**Input for this task**.
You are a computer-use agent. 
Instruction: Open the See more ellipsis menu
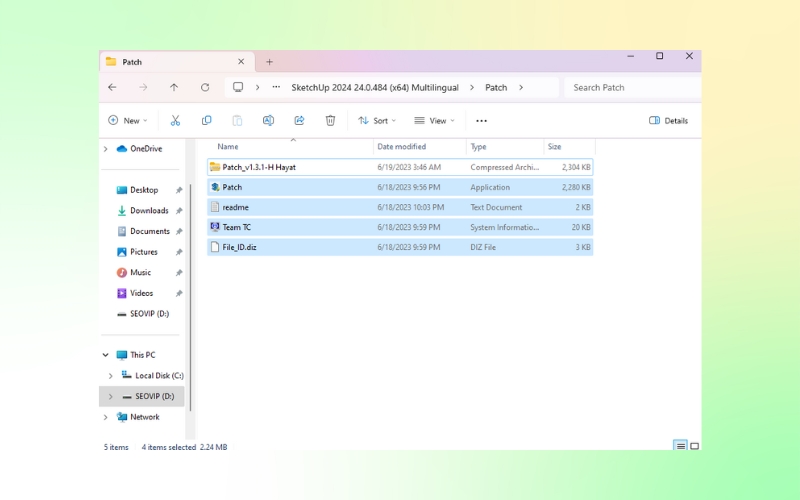point(481,120)
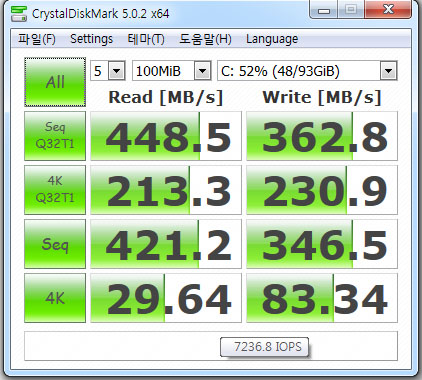This screenshot has width=422, height=380.
Task: Click the 4K Q32T1 write result 230.9
Action: pos(322,190)
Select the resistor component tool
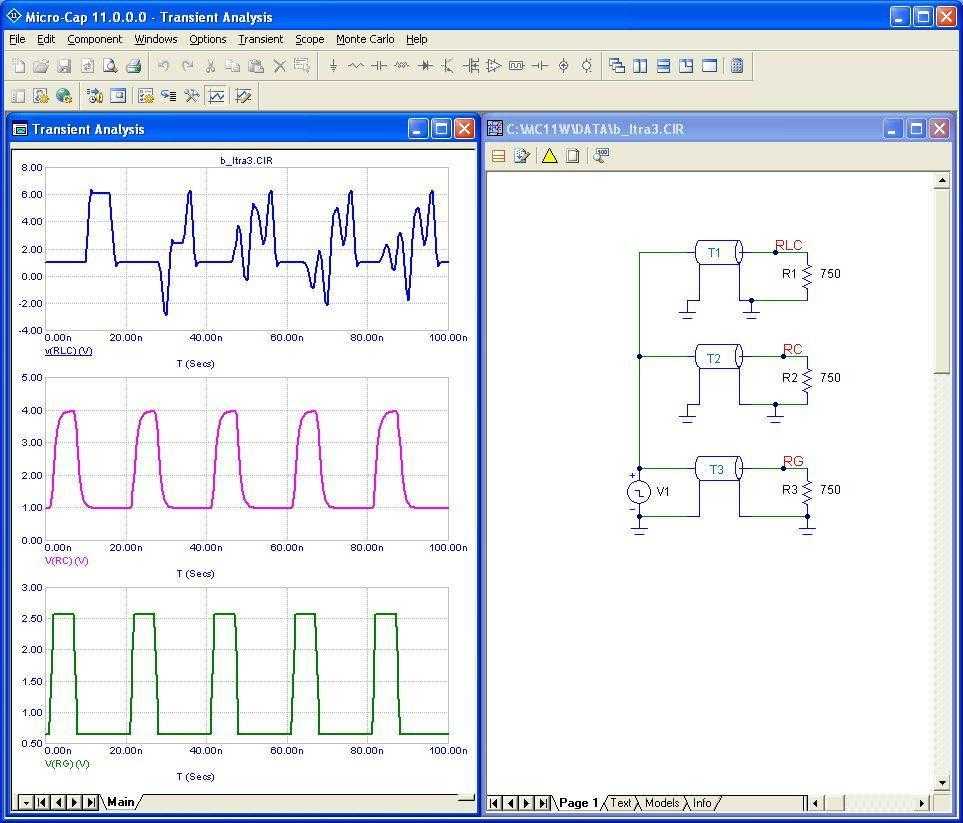Screen dimensions: 963x823 pyautogui.click(x=356, y=66)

**Objective**.
Render each line of the entries above as a row in a Markdown table, with the columns "No." and "Text", and skip any blank lines. Leave the pictures out of the table.

**Final answer**.
| No. | Text |
|---|---|
| 1 | You are a computer-use agent.  |
| 2 | Instruction: Open the See more ellipsis menu |
| 3 | point(481,120) |
| 4 | This screenshot has width=422, height=380. |
| 5 | Task: Click the 4K Q32T1 write result 230.9 |
| 6 | Action: pos(322,190) |
| 7 | Select the resistor component tool |
| 8 | Screen dimensions: 963x823 pyautogui.click(x=356, y=66) |